O desrespeito às normas constitucionais foi ainda mais longe, pois um dos artigos da Emenda 95, que criou o teto de gastos, estabelece que “a proposição legislativa que crie ou altere despesa obrigatória ou renúncia de receita deverá ser acompanhada da estimativa do seu impacto orçamentário e financeiro”.
É claro que os parlamentares não fizeram nenhuma estimativa do impacto orçamentário e financeiro da mudança de critério de acesso ao BPC. Não há previsão no Orçamento deste ano para pagar o aumento do benefício concedido de forma irresponsável pelo Congresso.

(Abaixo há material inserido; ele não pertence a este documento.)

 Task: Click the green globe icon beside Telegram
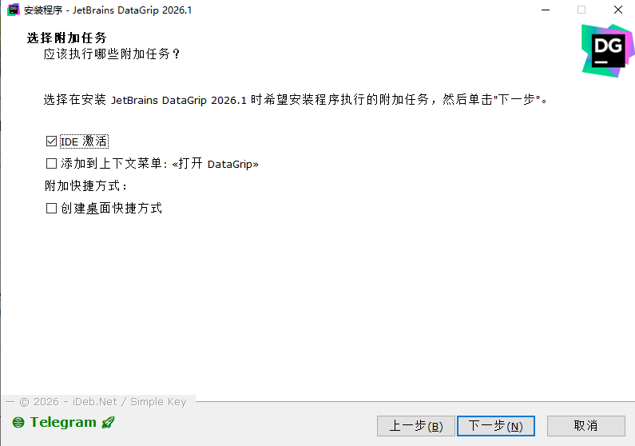(x=18, y=423)
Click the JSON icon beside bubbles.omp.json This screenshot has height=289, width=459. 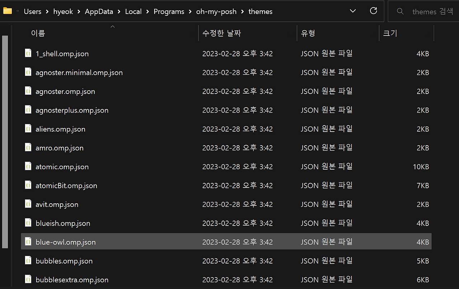point(28,260)
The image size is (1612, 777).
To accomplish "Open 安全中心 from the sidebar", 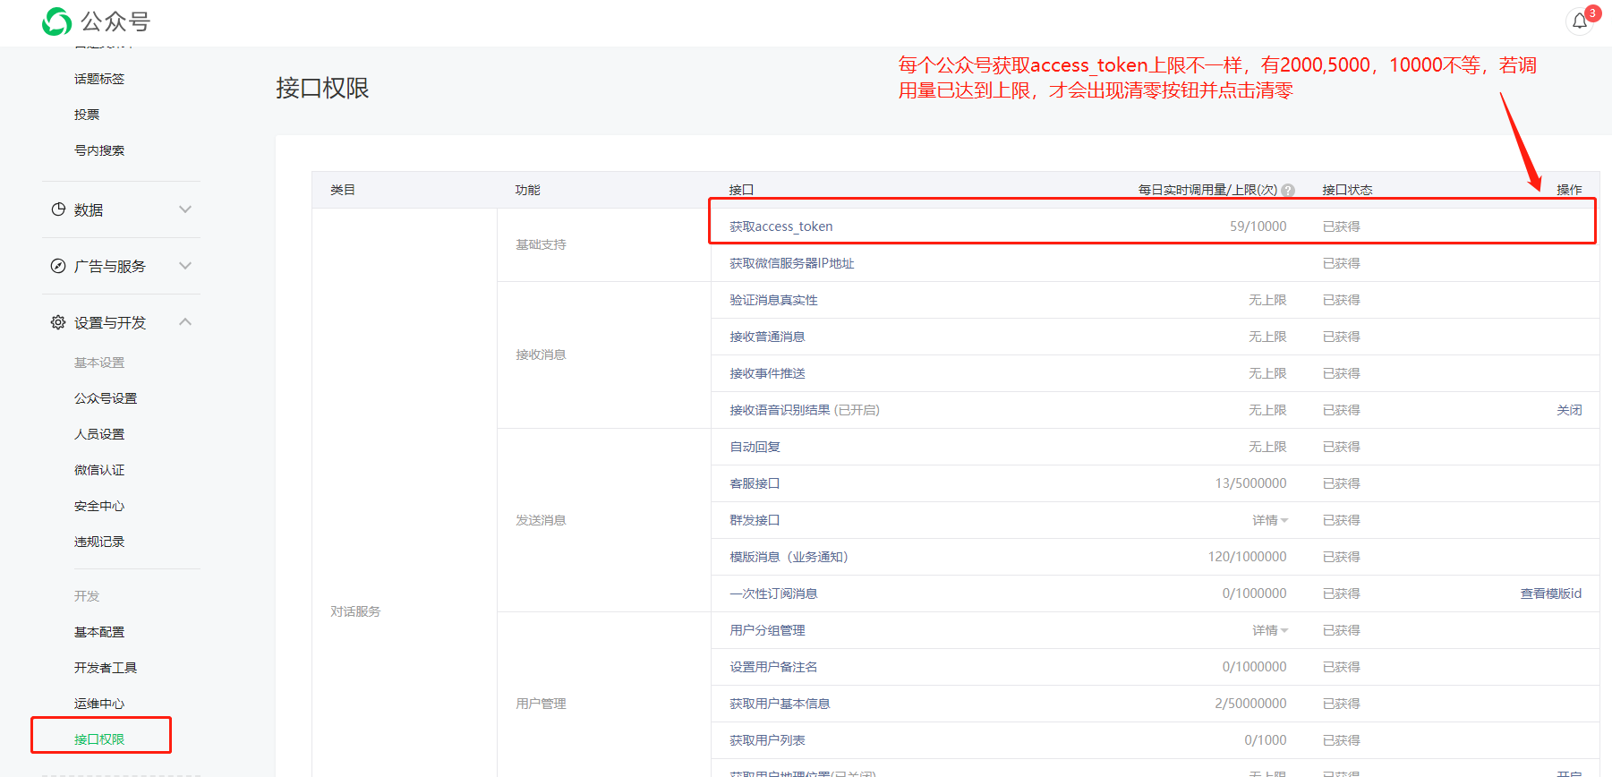I will [x=99, y=506].
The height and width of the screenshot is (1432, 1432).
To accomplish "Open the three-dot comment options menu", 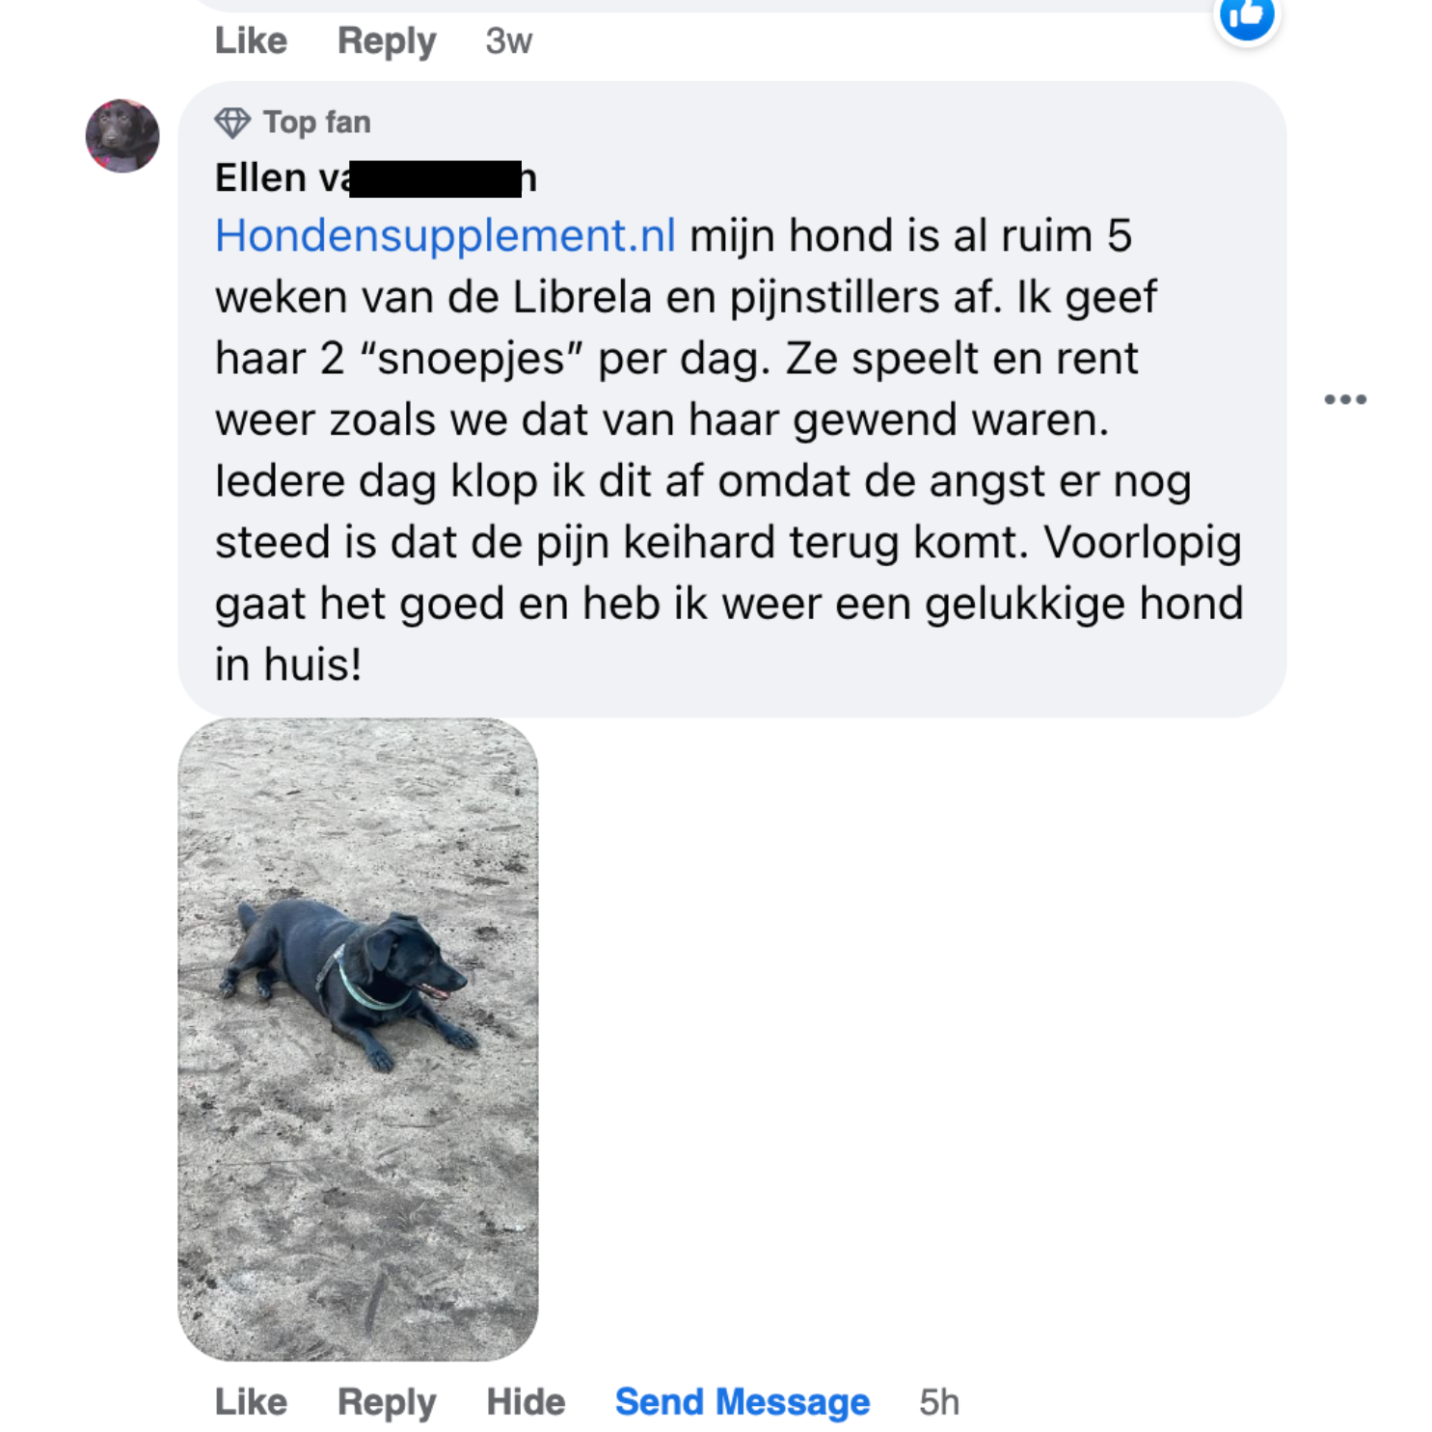I will point(1344,399).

Como o governo poderá cumprir a decisão dos parlamentares se não há previsão orçamentária para o gasto?

A previsão para este ano é de um déficit primário de R$ 124 bilhões do governo federal. Isto significa que qualquer despesa adicional terá que ser paga com o aumento do endividamento público. Além de todos os impedimentos legais, o governo teria que pedir autorização ao Congresso para fazer novas operações de crédito para pagar gastos correntes, em claro desrespeito à chamada “regra de ouro” das finanças públicas, que autoriza o aumento do endividamento apenas para pagar despesas de capital.

Há artigos da Lei de Responsabilidade Fiscal (LRF) que também não foram cumpridos pelos parlamentares, a quem cabe não apenas respeitar a Constituição, como a legislação vigente. Seria maçante enumerar aqui todos os dispositivos legais que foram violados. O importante é observar que os ministros do Supremo Tribunal Federal (STF) têm farto material legal para considerar inconstitucional a decisão, no momento em que ação com esse objetivo ingressar naquela Corte.

Em meio à profunda crise provocada pelo coronavírus, o ministro da Economia, Paulo Guedes, tenta mostrar ao Congresso a necessidade de aprovação das reformas, que tornaria o Brasil mais robusto para enfrentar as turbulências atuais e as que virão. Mas, além das reformas, ficou claro agora para todos que é necessário ter uma ação diuturna contra as chamadas “pautas-bomba” no Congresso, ou seja, contra os projetos que, de forma sorrateira e irresponsável, aumentam as despesas da União, descumprindo a legislação em vigor.